● **PROBLEM REQUIREMENTS**: Return, word for word, the line that contains "2380x1552 pixels." and every line after it through the end of the records.

● **RECORDED DATA**:
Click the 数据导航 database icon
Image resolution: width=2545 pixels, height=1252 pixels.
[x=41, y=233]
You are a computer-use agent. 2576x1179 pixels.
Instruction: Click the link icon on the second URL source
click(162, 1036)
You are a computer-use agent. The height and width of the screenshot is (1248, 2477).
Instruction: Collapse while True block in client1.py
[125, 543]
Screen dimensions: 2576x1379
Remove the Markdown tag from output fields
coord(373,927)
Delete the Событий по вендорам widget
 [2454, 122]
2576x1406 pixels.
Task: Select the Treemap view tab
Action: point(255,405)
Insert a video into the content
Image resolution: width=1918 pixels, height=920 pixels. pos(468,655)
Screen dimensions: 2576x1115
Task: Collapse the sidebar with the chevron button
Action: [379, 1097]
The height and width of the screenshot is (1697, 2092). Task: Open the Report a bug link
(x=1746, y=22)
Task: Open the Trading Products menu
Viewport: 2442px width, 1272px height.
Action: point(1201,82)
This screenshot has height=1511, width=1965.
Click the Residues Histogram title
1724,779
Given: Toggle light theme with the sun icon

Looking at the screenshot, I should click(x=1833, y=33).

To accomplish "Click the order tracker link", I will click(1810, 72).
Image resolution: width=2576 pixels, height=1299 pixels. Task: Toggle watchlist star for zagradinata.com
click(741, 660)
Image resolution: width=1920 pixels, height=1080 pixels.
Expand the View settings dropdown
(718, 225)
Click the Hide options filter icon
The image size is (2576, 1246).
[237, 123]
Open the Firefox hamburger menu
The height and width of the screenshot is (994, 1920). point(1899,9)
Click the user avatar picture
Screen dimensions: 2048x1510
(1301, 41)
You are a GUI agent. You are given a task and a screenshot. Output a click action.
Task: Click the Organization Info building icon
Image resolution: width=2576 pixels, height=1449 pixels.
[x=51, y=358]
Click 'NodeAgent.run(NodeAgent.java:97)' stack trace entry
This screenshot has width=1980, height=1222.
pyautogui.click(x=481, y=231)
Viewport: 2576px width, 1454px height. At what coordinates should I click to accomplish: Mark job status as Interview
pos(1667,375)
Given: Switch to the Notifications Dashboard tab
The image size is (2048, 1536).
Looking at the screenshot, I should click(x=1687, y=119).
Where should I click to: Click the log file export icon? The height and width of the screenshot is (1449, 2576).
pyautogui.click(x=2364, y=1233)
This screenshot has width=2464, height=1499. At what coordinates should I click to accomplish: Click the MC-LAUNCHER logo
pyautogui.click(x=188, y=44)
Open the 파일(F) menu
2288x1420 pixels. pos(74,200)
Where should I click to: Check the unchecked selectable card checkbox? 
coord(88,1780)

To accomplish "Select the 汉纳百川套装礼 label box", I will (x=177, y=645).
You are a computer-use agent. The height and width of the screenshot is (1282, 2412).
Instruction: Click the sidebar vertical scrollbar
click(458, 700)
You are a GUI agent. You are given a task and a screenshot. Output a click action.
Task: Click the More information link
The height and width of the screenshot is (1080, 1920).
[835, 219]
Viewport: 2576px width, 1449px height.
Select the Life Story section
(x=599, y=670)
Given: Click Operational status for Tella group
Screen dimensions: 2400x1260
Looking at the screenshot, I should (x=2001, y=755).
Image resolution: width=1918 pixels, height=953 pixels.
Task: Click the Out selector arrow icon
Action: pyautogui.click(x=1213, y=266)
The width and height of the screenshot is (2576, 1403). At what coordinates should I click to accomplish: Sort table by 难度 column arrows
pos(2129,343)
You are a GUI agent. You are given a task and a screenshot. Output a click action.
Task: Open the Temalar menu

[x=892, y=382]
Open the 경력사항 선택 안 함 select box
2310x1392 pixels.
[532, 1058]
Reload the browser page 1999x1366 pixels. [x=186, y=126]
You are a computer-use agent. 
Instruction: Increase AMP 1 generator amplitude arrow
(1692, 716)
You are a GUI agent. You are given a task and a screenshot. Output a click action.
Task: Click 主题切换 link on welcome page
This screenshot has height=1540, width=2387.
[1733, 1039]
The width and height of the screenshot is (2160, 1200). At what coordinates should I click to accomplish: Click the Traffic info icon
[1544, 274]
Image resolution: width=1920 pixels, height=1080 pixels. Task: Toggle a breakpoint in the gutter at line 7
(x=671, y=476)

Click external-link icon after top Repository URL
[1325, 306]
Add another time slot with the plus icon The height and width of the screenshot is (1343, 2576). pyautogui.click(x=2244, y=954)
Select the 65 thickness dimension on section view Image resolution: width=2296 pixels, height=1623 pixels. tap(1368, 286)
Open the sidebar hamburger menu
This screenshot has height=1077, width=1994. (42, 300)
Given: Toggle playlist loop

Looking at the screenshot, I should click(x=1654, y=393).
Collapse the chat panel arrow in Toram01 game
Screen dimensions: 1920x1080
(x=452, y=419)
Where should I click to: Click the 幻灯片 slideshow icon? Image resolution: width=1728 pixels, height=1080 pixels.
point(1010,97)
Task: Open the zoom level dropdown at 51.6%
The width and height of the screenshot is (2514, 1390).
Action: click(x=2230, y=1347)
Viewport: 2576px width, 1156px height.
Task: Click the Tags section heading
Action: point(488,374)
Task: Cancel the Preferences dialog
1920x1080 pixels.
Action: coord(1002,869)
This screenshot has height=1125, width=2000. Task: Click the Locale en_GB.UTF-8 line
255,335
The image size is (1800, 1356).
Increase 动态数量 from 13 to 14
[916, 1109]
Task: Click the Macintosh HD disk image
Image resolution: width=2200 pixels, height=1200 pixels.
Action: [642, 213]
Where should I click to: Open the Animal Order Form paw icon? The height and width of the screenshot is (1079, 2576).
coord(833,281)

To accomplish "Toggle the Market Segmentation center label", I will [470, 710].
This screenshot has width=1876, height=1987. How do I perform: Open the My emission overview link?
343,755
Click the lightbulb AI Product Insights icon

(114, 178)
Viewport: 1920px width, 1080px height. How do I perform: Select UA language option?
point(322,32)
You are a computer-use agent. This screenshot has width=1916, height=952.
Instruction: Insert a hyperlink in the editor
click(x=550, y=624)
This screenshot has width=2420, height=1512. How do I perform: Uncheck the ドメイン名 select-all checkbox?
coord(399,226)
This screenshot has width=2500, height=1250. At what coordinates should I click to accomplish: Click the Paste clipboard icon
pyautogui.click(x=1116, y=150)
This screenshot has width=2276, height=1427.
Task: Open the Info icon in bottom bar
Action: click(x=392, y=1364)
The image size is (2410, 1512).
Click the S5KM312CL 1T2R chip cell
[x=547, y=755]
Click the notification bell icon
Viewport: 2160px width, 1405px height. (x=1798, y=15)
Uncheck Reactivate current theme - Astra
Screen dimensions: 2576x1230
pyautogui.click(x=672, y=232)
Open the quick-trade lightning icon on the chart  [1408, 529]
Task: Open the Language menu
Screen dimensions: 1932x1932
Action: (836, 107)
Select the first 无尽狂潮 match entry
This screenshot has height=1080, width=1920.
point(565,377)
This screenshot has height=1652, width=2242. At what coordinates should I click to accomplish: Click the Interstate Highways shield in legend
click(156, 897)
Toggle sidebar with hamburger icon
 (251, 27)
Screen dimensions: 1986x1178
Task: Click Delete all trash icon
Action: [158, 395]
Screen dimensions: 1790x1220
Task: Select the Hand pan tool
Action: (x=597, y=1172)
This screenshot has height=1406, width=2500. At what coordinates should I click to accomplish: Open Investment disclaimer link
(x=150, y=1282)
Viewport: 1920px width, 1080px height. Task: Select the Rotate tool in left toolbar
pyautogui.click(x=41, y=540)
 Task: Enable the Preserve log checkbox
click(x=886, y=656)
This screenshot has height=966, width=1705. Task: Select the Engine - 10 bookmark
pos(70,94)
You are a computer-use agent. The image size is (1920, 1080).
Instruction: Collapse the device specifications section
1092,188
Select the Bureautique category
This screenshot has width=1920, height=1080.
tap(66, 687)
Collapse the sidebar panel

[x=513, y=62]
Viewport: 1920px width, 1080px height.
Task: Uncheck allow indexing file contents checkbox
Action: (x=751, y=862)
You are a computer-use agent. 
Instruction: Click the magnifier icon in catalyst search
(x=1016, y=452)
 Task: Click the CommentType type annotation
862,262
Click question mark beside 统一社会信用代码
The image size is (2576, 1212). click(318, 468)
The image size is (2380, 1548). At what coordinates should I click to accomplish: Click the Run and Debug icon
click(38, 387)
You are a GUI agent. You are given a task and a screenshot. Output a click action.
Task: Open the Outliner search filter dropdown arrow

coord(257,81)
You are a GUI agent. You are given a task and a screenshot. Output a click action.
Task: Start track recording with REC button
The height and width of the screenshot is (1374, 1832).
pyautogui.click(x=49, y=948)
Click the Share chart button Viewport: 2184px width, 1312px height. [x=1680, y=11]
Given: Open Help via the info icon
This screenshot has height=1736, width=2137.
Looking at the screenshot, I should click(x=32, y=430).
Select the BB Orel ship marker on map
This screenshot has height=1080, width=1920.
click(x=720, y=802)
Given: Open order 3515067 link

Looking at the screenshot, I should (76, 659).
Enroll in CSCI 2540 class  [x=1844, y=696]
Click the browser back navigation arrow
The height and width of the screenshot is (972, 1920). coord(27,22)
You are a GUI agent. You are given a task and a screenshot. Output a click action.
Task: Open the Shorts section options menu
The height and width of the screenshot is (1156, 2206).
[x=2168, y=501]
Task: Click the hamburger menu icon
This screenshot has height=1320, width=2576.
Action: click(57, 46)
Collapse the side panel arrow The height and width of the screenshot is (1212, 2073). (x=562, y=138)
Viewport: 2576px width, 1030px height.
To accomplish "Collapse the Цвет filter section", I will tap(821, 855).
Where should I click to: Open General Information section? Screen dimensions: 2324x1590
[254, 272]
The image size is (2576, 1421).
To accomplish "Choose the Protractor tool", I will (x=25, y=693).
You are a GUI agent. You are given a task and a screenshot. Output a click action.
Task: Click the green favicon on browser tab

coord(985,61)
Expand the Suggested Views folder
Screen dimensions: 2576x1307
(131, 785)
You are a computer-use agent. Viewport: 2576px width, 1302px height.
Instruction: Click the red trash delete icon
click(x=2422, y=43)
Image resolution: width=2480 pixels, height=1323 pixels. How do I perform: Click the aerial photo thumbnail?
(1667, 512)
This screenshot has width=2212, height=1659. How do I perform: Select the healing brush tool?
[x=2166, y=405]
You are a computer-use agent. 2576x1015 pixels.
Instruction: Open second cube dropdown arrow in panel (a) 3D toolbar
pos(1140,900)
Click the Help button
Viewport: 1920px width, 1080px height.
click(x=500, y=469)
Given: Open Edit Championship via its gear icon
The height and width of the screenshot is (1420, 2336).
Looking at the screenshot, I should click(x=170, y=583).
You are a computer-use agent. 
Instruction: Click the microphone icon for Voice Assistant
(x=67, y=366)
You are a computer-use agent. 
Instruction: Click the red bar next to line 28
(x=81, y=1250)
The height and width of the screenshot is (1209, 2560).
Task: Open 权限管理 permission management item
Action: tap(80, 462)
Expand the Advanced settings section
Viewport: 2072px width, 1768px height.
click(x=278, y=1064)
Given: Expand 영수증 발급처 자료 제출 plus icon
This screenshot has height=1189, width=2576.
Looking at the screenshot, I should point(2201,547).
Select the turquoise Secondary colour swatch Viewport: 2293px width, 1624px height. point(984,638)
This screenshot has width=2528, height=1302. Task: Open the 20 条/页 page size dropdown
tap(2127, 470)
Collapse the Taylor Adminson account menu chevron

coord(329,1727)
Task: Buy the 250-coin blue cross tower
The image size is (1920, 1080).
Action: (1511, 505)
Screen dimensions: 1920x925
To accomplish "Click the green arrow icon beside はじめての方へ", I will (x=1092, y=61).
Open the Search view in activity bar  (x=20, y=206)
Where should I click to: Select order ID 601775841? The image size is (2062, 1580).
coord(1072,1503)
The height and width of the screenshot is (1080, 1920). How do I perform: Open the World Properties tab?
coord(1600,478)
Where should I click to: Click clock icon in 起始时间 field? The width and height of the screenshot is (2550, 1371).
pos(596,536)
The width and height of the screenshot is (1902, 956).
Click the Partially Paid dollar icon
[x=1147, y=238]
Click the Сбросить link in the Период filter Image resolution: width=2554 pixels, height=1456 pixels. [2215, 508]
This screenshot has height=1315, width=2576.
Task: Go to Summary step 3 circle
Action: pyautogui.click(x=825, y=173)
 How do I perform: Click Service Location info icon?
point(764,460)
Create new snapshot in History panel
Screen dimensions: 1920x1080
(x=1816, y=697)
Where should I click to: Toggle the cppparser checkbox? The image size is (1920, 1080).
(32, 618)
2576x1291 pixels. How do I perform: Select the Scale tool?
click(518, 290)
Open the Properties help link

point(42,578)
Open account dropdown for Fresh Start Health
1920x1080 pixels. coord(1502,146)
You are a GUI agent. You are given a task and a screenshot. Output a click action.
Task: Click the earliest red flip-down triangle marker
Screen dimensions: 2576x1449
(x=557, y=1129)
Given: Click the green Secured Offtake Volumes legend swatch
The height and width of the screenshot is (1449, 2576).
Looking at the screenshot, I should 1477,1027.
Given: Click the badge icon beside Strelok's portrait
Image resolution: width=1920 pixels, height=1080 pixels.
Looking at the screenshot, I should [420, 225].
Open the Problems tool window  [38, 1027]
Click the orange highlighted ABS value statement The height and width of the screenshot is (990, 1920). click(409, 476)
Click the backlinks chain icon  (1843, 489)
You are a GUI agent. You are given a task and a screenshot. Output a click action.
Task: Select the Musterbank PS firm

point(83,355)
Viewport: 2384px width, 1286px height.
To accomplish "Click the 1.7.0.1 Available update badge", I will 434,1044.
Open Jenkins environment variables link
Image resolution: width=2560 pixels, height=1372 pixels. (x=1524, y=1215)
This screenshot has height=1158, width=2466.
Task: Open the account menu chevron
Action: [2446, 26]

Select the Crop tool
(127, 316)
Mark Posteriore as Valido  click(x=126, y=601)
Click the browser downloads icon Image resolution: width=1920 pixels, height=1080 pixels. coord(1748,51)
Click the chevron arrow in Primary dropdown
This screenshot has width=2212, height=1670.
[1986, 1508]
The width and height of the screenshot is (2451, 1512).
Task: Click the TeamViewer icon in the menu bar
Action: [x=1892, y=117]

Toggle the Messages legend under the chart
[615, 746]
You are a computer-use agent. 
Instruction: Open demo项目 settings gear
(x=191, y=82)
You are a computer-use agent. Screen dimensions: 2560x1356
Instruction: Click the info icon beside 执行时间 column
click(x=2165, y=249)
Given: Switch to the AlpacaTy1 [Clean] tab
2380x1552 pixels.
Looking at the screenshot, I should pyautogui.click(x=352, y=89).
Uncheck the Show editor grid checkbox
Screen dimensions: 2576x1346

● **ANSWER AREA**:
2380x1552 pixels.
Looking at the screenshot, I should pyautogui.click(x=352, y=89).
Uncheck the Show editor grid checkbox
Screen dimensions: 2576x1346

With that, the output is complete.